A punto de fusilarle
- Parece que de la única ideología política de la que no desconfía es del anarquismo.

- Mi tío es anarquista por reacción, como lo somos todos en mayor o menor medida. Vemos las corruptelas, la ineficacia y damos la espalda a los políticos. Baroja no cree como los anarquistas que el hombre es bueno por naturaleza y que la sociedad lo pervierte, aunque sí es cierto que les dedica una de sus novelas más preciosas, 'Aurora roja'. Conoció a Durruti, al que fue a visitar a la cárcel de Sevilla, y cuando llegó los presos anarquistas le recibieron levantando los brazos y cruzando las manos, símbolo del anarquismo, y gritándole 'don Pío, don Pío'. Él llegó a asustarse.
- ¿Le pasó factura su distanciamiento de la política?
- Pagó cara su independencia, sobre todo por la ignorancia de la gente. Lo voy a explicar con un ejemplo. En el año 36, mi tío se acerca ingenuamente a ver la columna carlista que avanzaba hacia Bera. Le detienen en Santesteban y están a punto de fusilarle, por su fama de ateo, etc., hasta que por fin intercede por él un militar, Carlos Martínez Campos. Mientras Pío sufre todo eso, y el exilio que le siguió de inmediato, su hermano Ricardo vive aquí, en Itzea. Se había manifestado en numerosas ocasiones como anarquista y comunista, y había escrito ciento y pico artículos en 'La Tierra', un periódico libertario. Y sin embargo no le hacen nada, ni se enteran. Era menos conocido que Pío, pero mucho más activista. ¿Cómo explicarlo? Por la ignorancia y la pereza.
- Toda su familia lo pasó mal en la Guerra Civil, ¿no es así?
- Mi madre (Carmen Baroja) vino a Itzea para los meses de verano con algo de dinero pero tuvo que quedarse aquí a causa de la sublevación de Franco, y se le acabó mientras mi padre estaba bloqueado en Madrid. Pío vivía en París con lo que le enviaba por sus artículos el director de 'La Nación' de Buenos Aires, Ortiz Echagüe. Pero cuando vino otra vez a Itzea llegó prácticamente con lo puesto.
Ganarse la vida
- ¿Qué era para Baroja lo pintoresco, una palabra que emplea mucho en sus libros, también en éste?

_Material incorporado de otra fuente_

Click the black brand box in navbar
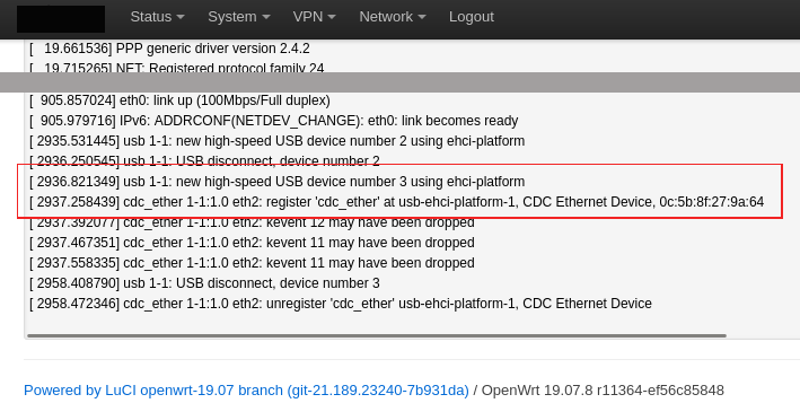This screenshot has height=403, width=800. pyautogui.click(x=61, y=18)
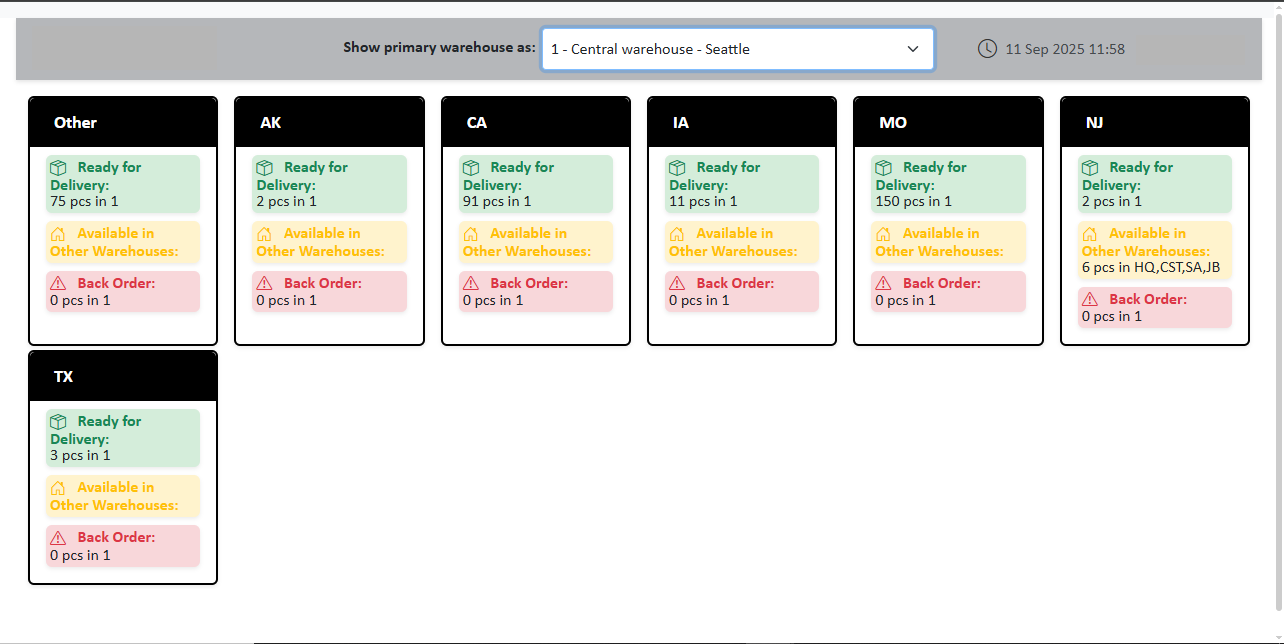Click the chevron arrow of the warehouse selector
The height and width of the screenshot is (644, 1284).
pos(912,49)
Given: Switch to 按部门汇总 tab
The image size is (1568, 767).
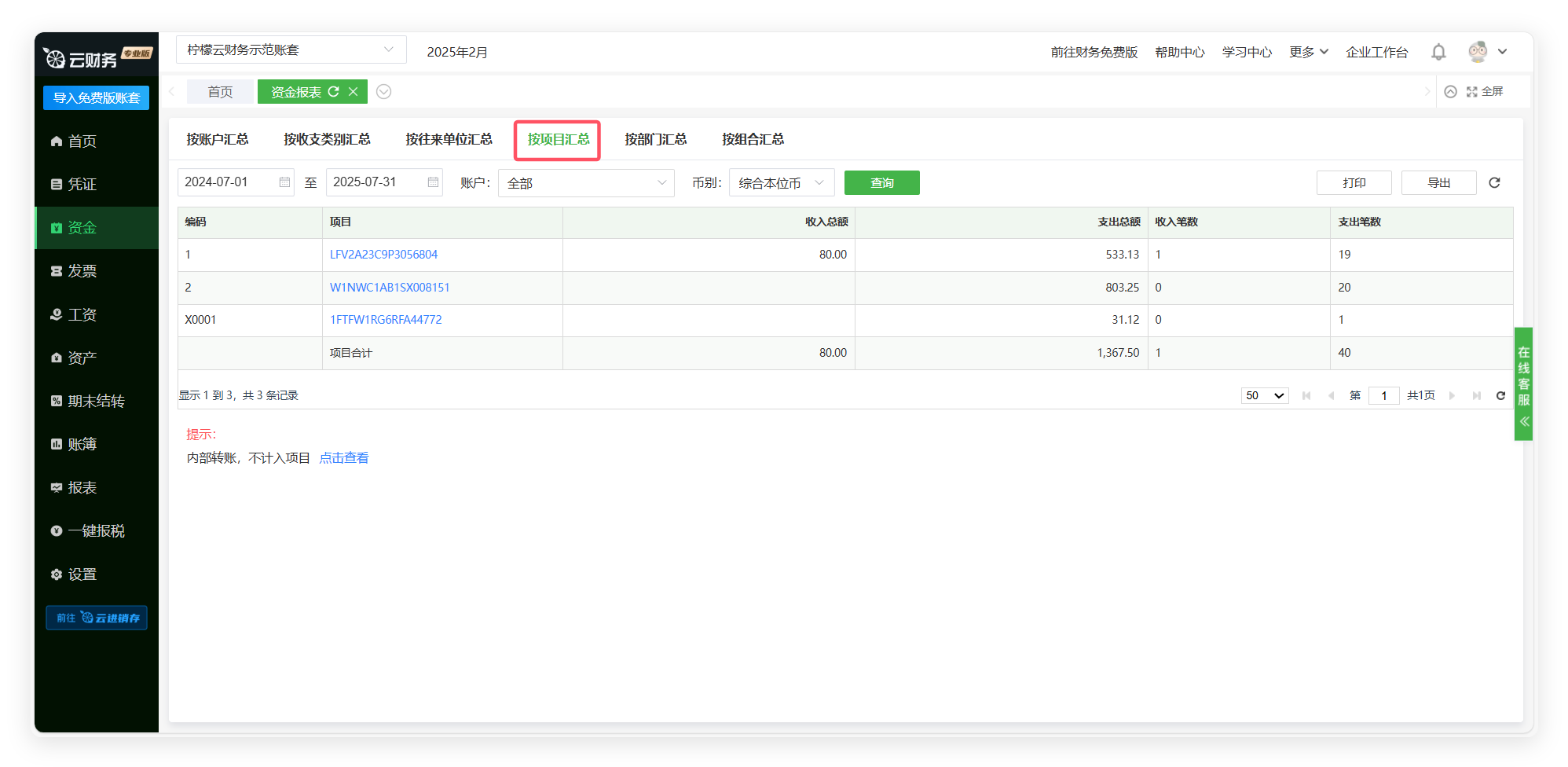Looking at the screenshot, I should click(x=655, y=139).
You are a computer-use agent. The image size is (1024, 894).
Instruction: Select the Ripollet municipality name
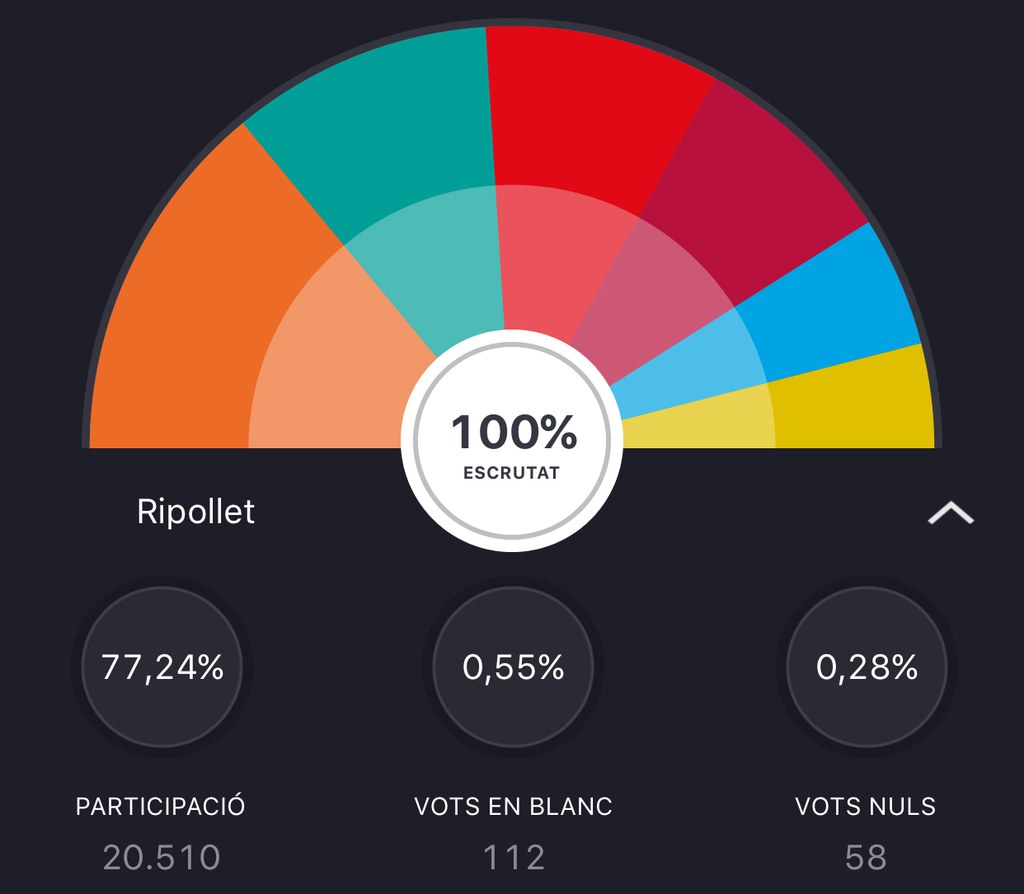[x=196, y=512]
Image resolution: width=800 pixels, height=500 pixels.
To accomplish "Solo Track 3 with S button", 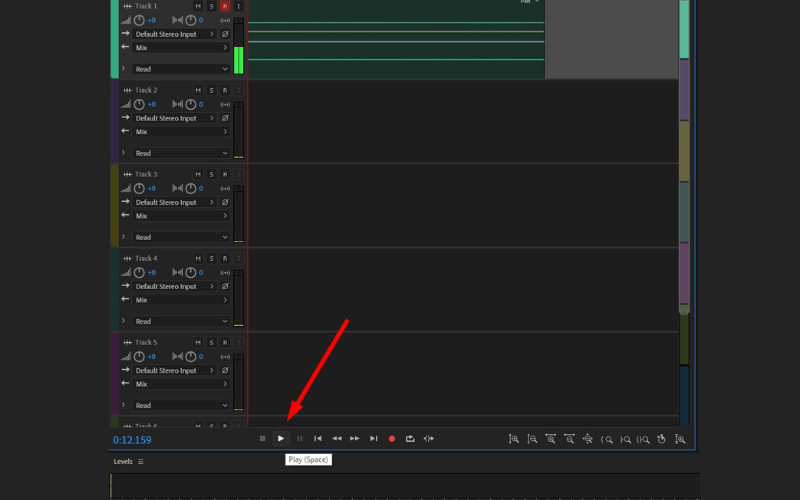I will [211, 174].
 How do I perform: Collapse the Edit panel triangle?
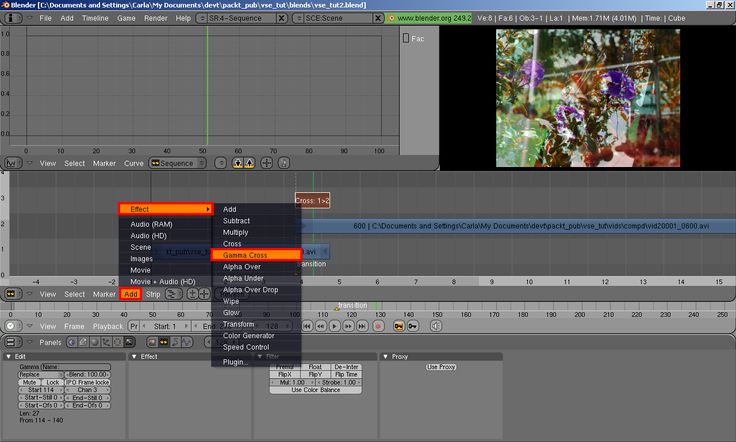(10, 356)
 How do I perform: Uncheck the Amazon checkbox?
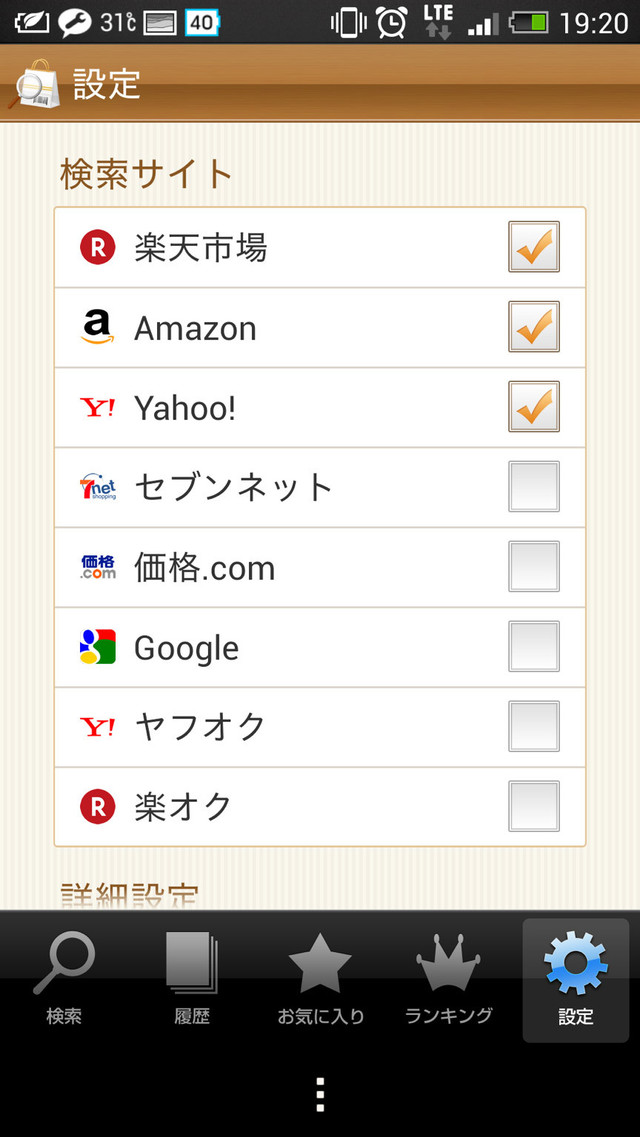pyautogui.click(x=534, y=327)
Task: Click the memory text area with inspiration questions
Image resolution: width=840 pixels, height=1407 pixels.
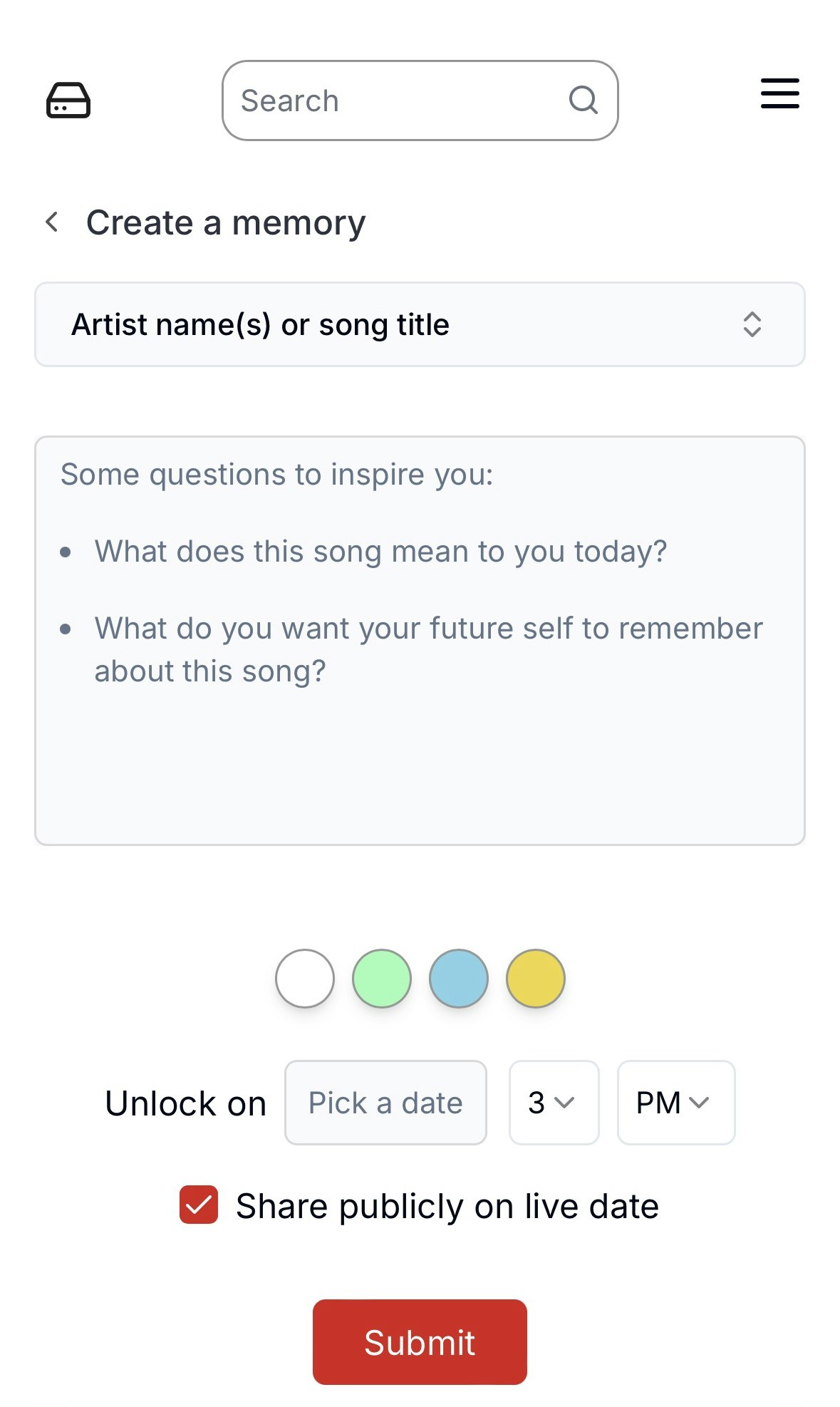Action: tap(420, 641)
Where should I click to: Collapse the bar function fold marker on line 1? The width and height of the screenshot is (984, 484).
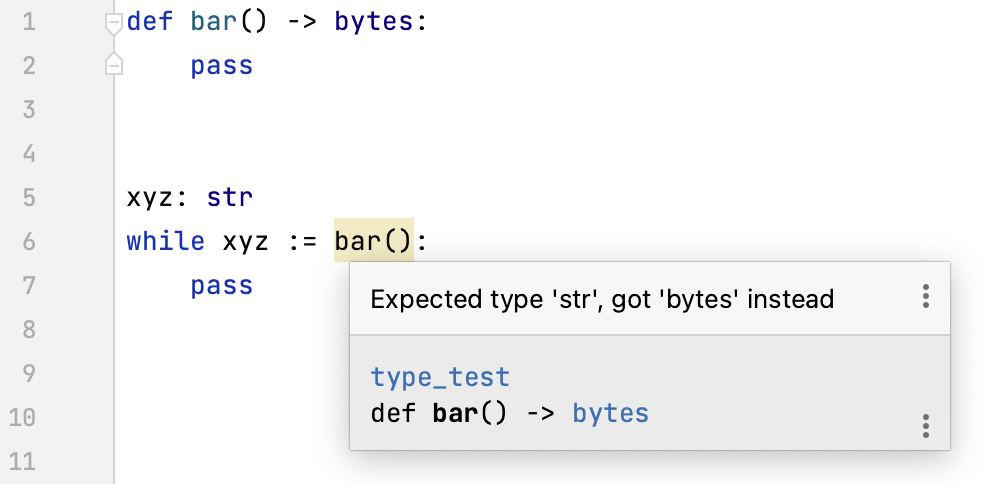click(114, 24)
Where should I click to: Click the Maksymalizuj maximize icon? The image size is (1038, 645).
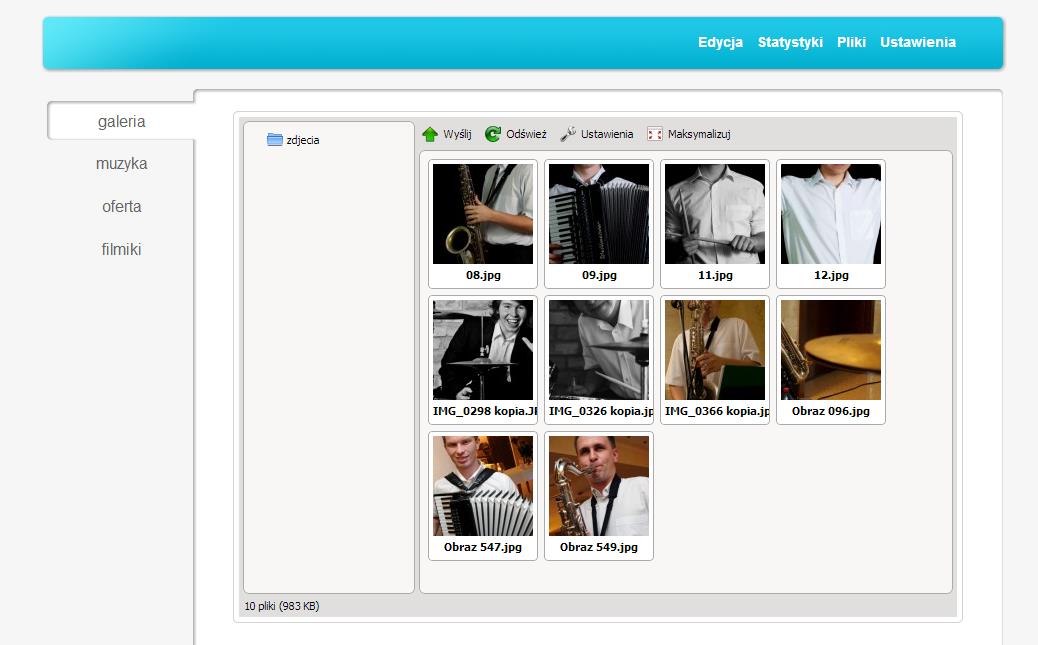tap(655, 134)
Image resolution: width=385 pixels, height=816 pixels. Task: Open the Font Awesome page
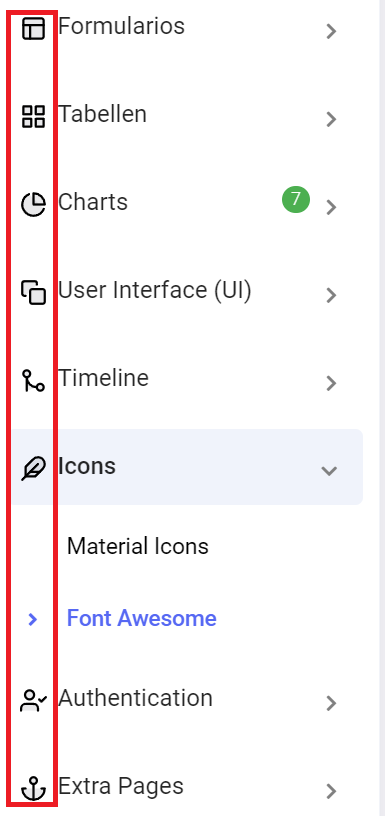point(142,619)
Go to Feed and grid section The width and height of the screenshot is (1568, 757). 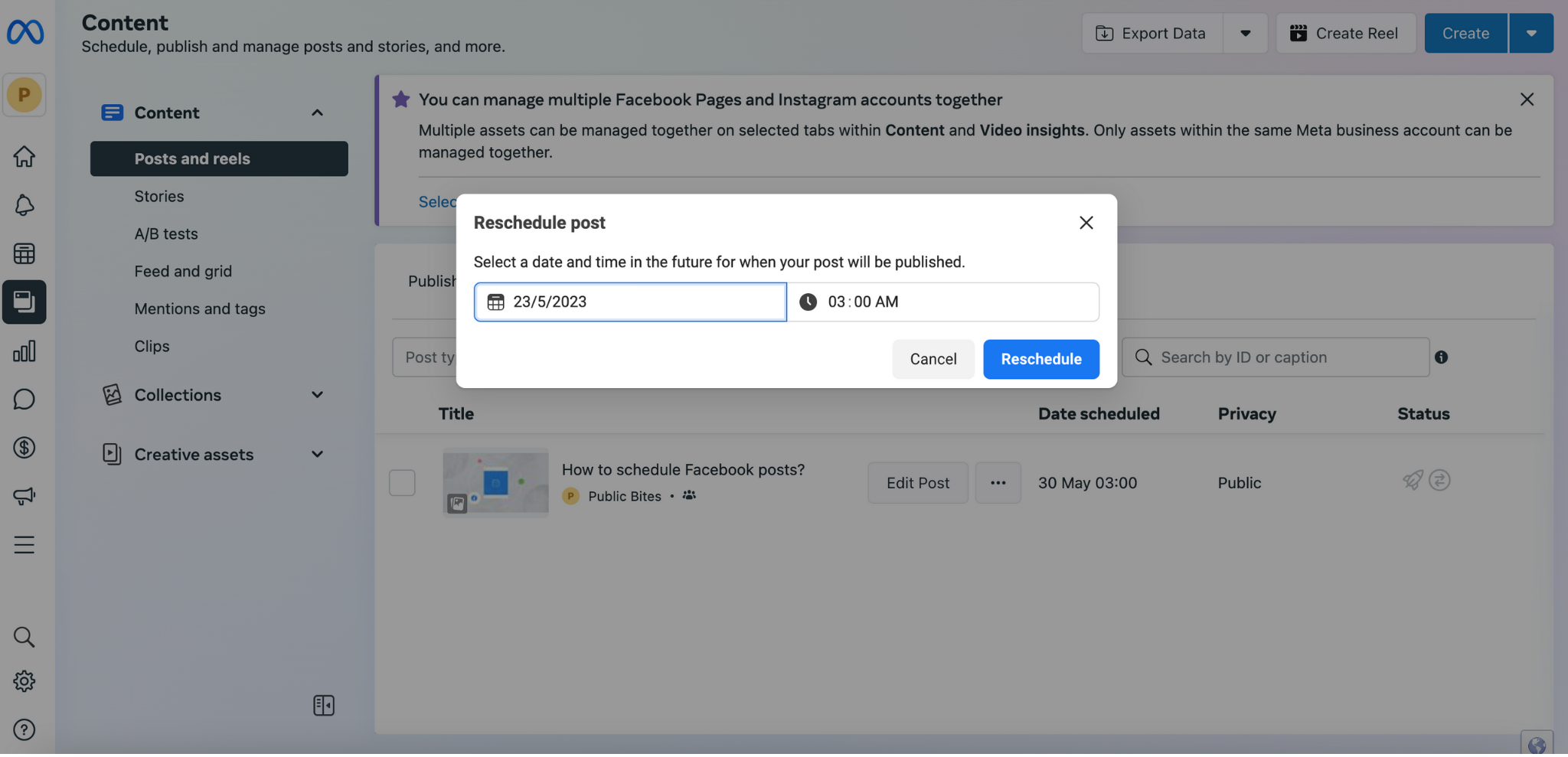click(183, 272)
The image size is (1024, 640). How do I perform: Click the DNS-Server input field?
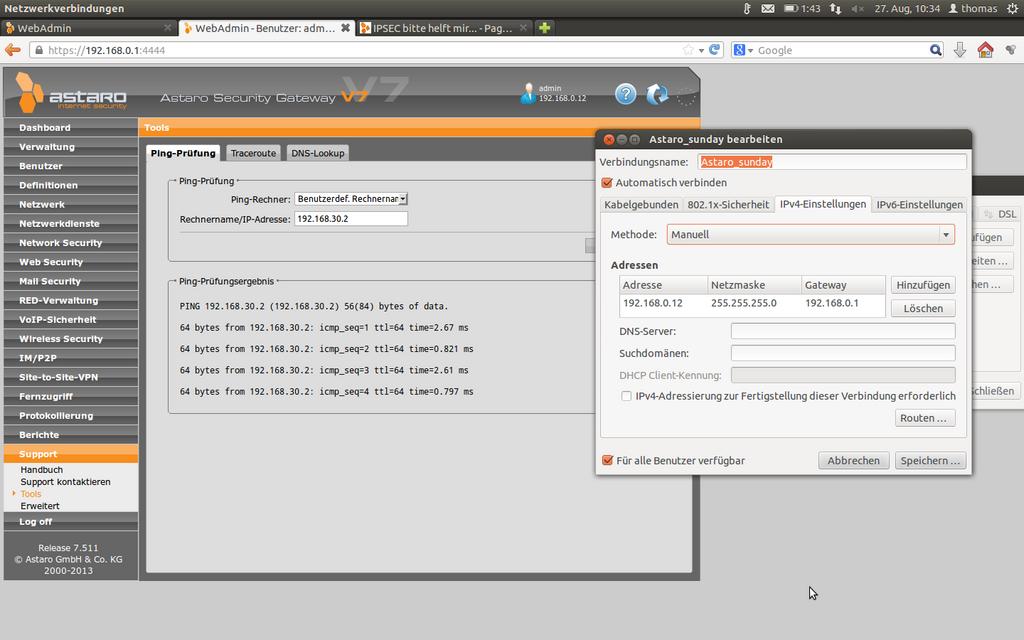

- Lo particular, lo característico de un sitio y de sus gentes, algo que en su opinión estaba desapareciendo. Él vivió el final del siglo XIX, una época en la que aún existían los pueblos con tradiciones específicas, los oficios y sus maneras de vestir, que daban al individuo una personalidad distinta. Pío anticipó lo que ocurre hoy, que vamos todos con los mismos pantalones de los grandes almacenes.
- ¿Qué significó el periodismo?
- Lo practicó desde siempre. Estuvo en 'El Globo', el periódico que le envío como corresponsal a la guerra de Marruecos, y también en el 'Ahora' de Chaves Nogales, donde publicó estos artículos de 'Vitrina pintoresca'. Fue una vez a Sevilla con otros periodistas y quisieron ver la casa de una marquesa. Se lo dijeron al mayordomo, y éste a su señora, que le contestó: '¿Periodistas? ¡Pobrecillos! Que suban, que suban...'. El periodismo fue también una manera de ganarse la vida, lo mismo que para muchos de su generación, e igual que hoy sucede con tantos novelistas.
- ¿Se conoce bien hoy Baroja?
- No, aún levanta muchas suspicacias. Y se repiten los tópicos, hasta en las escuelas: el misógino, el que escribía mal... Falsedades que vienen de no haberlo leído.